In the interview, Couric asked Washington about politics and whether “Hollywood people should stick to representing.” He responded by saying, “I don’t know who the Hollywood people are. Hollywood is a city that has stars on a sidewalk.”

In a recent podcast, Couric stated that the interview left her “uncomfortable” and “shaken”. She said Washington “kind of jumped on me”.

The reaction on social media was immediate, with many people arguing that Couric’s interpretation was unfair, and Washington’s response was no big deal. Some imagined that if a white actor had responded in the same way, he would not have been considered a threat.

“We know that black men are often stigmatized as dangerous and angry,” comments Stephanie Ortiz.

“The design [de Couric] about Washington’s response… seems too harsh.”

‘Scary task’

The vast effect of the various ways in which sentiment rules are applied to workers of color increases the emotional pressure on them.
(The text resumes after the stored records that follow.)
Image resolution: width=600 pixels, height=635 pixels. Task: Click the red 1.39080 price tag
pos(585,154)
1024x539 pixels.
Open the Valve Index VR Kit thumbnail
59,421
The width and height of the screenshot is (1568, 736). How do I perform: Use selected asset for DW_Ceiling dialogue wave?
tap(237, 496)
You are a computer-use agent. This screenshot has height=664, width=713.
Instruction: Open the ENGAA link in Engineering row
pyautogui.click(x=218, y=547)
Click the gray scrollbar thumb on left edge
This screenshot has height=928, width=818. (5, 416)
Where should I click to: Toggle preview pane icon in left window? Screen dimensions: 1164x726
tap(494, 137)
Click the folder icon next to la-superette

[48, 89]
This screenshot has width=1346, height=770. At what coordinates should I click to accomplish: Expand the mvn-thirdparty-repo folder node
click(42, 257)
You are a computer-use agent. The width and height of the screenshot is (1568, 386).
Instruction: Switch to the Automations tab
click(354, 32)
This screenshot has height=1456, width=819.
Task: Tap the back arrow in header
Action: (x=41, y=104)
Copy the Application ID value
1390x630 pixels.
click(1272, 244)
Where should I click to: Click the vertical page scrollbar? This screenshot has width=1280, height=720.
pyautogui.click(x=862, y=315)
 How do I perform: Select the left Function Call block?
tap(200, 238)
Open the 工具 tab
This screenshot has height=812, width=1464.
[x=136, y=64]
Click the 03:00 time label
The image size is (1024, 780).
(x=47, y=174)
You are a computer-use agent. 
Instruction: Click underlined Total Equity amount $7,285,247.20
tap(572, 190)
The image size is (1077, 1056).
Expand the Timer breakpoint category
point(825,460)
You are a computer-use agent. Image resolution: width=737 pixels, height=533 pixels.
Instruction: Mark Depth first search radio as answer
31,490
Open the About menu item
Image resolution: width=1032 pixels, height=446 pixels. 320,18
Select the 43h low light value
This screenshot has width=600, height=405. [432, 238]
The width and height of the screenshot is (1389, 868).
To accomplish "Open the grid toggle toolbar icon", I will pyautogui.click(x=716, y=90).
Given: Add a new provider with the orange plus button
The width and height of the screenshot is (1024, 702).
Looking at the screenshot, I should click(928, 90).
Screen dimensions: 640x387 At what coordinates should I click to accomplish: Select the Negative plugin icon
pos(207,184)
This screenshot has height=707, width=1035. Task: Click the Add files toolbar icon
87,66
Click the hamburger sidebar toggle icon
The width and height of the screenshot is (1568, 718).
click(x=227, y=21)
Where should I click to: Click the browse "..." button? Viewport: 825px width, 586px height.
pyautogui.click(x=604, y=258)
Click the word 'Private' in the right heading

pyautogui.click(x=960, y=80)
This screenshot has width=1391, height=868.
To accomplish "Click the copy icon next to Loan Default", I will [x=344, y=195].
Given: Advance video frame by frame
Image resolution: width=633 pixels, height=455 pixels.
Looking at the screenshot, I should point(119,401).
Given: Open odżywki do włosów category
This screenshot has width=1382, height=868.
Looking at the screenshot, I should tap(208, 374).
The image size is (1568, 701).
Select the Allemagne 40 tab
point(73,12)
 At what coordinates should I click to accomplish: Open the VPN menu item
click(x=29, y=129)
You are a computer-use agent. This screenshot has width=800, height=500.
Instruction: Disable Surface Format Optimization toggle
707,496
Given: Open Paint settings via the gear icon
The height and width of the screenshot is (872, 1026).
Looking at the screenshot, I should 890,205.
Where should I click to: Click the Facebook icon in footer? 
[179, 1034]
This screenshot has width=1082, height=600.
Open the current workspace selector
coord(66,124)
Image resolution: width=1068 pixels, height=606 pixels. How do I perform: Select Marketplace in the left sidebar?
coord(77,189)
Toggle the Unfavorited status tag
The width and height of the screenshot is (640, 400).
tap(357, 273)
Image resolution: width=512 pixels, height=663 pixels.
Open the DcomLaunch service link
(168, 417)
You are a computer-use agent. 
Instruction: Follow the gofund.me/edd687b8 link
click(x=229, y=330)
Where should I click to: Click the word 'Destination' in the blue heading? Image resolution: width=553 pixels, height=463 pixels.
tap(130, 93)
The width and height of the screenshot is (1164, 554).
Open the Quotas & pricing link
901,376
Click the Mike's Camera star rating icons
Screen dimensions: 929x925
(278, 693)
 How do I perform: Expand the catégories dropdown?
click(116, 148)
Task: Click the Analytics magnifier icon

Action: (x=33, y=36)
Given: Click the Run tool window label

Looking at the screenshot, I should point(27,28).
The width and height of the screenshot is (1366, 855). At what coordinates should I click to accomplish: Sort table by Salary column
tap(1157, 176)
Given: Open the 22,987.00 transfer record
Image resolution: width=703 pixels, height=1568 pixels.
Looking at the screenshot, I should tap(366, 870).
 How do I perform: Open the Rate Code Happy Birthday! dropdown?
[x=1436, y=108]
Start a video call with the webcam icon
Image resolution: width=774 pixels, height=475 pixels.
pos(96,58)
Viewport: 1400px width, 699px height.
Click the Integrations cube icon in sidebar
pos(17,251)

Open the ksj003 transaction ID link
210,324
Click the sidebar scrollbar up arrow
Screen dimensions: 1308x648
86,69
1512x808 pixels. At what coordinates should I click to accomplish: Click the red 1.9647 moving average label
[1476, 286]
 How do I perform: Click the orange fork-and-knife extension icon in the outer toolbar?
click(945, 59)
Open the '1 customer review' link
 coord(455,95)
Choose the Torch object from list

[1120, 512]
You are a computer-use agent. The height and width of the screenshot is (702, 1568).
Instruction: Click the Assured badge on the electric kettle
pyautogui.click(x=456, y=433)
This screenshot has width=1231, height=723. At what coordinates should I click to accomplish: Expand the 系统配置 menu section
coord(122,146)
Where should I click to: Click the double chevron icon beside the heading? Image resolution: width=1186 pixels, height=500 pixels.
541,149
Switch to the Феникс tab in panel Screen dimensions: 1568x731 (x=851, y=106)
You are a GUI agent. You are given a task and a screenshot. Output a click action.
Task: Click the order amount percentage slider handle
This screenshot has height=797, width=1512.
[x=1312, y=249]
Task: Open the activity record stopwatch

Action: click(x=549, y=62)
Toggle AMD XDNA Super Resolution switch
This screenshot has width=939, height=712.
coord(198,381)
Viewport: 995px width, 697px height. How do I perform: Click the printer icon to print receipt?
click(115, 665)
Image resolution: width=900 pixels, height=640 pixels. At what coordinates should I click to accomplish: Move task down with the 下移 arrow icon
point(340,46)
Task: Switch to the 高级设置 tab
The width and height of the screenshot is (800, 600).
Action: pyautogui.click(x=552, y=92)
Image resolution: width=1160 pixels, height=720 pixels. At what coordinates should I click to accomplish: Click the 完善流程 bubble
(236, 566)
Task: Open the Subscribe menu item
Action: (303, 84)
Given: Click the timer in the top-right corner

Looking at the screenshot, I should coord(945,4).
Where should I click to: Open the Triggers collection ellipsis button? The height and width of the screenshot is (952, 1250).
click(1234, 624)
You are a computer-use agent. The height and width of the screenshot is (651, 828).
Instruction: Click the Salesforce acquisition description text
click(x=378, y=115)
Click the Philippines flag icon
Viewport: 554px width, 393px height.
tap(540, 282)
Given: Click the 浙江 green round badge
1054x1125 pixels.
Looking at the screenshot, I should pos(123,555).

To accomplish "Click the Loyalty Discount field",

Adia Wingfield says that workers need to reconcile many things, such as “doing your job, conforming to the rules of feeling, and staying focused on that self-control to anticipate knowing how people might look at you, to make sure you don’t give reasons for that kind of realization—which, as you can imagine, is a daunting task.”

But failing to do all that can have important consequences, according to Ortiz and Mandala.

“All the participants [dos nossos estudos] talked about how they had to learn the rules by watching other people suffer the consequences, or when they felt them themselves,” says Chad Mandala.

“In other words, they learned what not to do because other people got fired.”

Stephanie Ortiz suggests that instead of having non-white professionals shoulder the burden of self-censorship, workplaces should try to become more inclusive.

Solidarity and awareness of colleagues in workgroups that may only have one or two non-white employees is critical.

“If you are in a group and you observe a single person being attacked during a meeting, or if that person’s emotions are not considered legitimate, you should not wait for a private occasion in an email or in the hallway to tell them later, ‘Look, by the way, I agree with you,'” she says. “You really need to position yourself.”

For Robert, repressing his emotions remains a common and inevitable experience.

Even after winning prestigious awards, he knows he has to walk on eggshells—”hold back,” in his words—to talk to other executives, potential donors, or company directors, preventing his emotions from being misinterpreted.

But he is also taking a stand on this issue.

This type of workplace incident inspired Robert to help underrepresented youth find a way into the communications industry.

He hopes to contribute to a diverse workforce that will bring about lasting change, so that workers in marginalized communities are fully embracing their differences — not just “tolerated,” he said.

“I work with people who haven’t had experiences with other cultures,” says Robert.

“It can be a little scary for them to understand who you really are.”